Storm Barbara, named by the Spanish, will bring strong winds and heavy rain to parts of Portugal and Spain tomorrow and Wednesday. Across the UK Storm Barbara will probably not cause major impacts, but will bring some rain, which could be heavy, to the south east and possibly central England on Wednesday.

However, the development of this storm system is still relatively uncertain and therefore, although not currently expected, there is still the potential for severe gales to affect the extreme south-east of England during this period. Therefore, we are carefully monitoring the storm's development.

Meanwhile, today across the UK we have two yellow National Severe Weather Warnings in place as a series of weather fronts bring rain.

One rain warning covers Northern Ireland where 20-30 mm of rainfall is expected, with some hills and mountains likely to see 40-60 mm. There is a low risk that a few places, in particular the Mourne Mountains, could see as much as 80 mm or more.

The other warning covers parts of Scotland, including the Central Belt, where 50-75 mm of rainfall is expected over hills and mountains. However, a few isolated spots, most likely in Argyll, could see as much as 75-100 mm of rainfall.

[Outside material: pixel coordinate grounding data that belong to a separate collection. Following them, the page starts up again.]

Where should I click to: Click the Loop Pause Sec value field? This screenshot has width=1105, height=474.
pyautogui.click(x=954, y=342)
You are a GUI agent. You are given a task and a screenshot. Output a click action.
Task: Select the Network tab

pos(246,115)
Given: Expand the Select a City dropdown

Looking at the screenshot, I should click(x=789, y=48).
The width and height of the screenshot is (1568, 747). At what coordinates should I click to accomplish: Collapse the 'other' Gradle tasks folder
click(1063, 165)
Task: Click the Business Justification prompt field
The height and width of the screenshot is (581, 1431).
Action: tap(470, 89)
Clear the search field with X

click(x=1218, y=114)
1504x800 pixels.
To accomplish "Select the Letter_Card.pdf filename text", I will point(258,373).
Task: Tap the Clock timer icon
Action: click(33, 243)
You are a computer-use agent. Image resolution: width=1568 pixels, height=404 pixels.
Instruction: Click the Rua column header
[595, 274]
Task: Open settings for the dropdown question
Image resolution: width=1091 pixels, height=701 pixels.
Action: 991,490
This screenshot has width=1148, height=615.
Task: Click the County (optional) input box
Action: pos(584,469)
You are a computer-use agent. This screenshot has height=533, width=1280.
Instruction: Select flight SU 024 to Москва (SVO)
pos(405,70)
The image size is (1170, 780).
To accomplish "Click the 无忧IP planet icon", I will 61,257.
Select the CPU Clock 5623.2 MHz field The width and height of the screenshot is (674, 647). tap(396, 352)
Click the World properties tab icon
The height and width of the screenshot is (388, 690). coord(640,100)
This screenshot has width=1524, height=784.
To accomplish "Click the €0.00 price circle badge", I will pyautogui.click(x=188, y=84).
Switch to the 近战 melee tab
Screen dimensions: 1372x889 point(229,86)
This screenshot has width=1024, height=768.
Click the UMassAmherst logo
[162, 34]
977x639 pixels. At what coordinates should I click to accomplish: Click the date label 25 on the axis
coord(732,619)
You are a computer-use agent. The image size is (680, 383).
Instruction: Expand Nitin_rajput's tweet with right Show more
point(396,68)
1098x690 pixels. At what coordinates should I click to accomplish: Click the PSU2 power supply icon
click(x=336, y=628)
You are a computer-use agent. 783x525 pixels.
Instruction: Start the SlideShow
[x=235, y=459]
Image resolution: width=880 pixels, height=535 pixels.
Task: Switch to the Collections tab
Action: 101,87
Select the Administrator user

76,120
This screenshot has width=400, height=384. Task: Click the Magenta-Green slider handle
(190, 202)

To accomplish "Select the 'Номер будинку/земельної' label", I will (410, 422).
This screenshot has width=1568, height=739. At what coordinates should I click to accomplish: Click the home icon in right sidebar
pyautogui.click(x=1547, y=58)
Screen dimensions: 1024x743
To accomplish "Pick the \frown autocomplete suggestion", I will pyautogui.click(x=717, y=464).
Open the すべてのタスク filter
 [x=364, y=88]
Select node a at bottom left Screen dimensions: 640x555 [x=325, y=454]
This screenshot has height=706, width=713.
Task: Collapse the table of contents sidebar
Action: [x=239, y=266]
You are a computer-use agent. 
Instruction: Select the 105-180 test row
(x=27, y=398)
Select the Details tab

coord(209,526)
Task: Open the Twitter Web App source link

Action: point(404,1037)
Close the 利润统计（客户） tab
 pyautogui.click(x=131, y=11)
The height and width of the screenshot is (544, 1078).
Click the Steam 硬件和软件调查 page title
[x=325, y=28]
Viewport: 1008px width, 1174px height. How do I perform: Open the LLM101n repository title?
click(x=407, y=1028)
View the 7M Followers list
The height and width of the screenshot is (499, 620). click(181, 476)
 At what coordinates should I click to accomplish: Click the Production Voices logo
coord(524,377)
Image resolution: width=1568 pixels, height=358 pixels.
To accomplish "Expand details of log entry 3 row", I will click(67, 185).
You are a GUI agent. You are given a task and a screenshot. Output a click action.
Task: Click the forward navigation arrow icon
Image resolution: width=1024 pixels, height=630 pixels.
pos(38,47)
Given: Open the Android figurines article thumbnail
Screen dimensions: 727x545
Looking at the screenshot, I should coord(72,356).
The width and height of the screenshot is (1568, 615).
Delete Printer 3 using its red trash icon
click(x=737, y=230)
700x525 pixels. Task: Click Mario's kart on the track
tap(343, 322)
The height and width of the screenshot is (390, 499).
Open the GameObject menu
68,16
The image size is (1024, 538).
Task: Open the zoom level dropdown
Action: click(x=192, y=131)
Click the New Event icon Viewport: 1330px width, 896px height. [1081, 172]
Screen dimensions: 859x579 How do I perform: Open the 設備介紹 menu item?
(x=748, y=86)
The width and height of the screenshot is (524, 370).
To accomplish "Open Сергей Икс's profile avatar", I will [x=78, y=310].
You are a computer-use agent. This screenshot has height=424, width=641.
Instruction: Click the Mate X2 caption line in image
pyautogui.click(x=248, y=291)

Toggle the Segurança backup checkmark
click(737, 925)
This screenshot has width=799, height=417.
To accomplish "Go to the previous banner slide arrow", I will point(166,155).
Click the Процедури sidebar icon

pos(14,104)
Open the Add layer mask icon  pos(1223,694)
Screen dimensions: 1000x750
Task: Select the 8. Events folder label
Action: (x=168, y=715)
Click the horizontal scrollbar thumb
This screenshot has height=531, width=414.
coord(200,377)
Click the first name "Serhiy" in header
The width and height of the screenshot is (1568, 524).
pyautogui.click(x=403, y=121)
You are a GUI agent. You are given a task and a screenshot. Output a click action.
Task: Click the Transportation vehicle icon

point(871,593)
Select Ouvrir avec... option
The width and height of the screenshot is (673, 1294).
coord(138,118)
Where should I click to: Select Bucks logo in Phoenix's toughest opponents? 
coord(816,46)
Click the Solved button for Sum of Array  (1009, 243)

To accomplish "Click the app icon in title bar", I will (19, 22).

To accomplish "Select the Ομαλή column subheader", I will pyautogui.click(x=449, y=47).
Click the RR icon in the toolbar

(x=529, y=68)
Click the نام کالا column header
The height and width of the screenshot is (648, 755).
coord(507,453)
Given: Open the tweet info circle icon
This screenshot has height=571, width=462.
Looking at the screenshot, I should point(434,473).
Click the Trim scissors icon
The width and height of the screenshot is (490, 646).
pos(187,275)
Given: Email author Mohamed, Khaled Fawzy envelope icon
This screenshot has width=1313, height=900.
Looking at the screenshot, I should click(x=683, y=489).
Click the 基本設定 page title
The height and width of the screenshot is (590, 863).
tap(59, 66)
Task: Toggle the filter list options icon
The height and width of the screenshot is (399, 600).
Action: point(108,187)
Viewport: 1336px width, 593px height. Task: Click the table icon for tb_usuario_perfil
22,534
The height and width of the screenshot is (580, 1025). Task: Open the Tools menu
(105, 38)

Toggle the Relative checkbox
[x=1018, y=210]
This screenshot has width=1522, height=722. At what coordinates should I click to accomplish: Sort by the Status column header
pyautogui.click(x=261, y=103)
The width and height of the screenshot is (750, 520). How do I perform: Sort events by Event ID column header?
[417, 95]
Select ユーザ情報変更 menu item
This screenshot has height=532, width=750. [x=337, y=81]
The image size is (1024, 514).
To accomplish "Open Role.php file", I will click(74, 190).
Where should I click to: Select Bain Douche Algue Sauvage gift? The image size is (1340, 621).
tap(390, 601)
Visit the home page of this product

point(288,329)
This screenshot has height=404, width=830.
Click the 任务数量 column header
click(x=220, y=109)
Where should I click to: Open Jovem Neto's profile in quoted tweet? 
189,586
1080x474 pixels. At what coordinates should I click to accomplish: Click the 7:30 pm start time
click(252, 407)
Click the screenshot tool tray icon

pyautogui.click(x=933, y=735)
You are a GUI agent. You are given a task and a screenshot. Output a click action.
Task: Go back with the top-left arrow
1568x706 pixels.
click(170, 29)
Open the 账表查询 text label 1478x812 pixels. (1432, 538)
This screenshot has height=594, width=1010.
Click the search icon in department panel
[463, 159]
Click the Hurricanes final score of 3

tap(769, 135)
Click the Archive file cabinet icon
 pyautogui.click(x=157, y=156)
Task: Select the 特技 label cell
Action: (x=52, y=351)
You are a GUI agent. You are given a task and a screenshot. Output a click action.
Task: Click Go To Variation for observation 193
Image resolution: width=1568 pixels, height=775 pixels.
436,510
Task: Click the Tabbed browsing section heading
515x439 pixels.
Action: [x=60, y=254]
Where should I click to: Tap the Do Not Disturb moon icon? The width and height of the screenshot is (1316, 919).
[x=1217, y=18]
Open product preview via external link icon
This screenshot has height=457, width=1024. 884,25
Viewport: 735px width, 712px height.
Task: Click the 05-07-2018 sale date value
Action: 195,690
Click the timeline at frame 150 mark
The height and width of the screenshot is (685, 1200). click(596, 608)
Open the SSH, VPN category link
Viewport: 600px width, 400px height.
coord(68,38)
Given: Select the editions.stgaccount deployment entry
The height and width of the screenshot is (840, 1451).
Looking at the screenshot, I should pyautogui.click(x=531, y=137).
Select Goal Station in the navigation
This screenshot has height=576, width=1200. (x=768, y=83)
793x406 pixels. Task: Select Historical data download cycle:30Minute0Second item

Met Office Chief Meteorologist, Frank Saunders, said; “Tomorrow (Tuesday) a low-pressure system, sperate to Storm Barbara, will cross Ireland and Northern Ireland bringing gale or even severe gale force winds to some exposed parts of the west and South West of the UK.

“As we look ahead to the rest of the week, we are expecting rain or showers for many areas on Wednesday, possibly heavy and blustery in the South East. It will be quieter on Thursday but more unsettled from Friday, with spells of wet and windy weather moving in from the west.”

Snow

There has been some speculation in the media that we might be about to see widespread snow. However, there are no indications in the forecast for the rest of October of conditions which would be likely to lead to heavy snowfall. If we see any snow at all it is likely to be confined to Scottish hills.

Temperatures for the rest of the month are expected to be around normal for the time of year, although perhaps a little below towards the north west and a little above towards the South East.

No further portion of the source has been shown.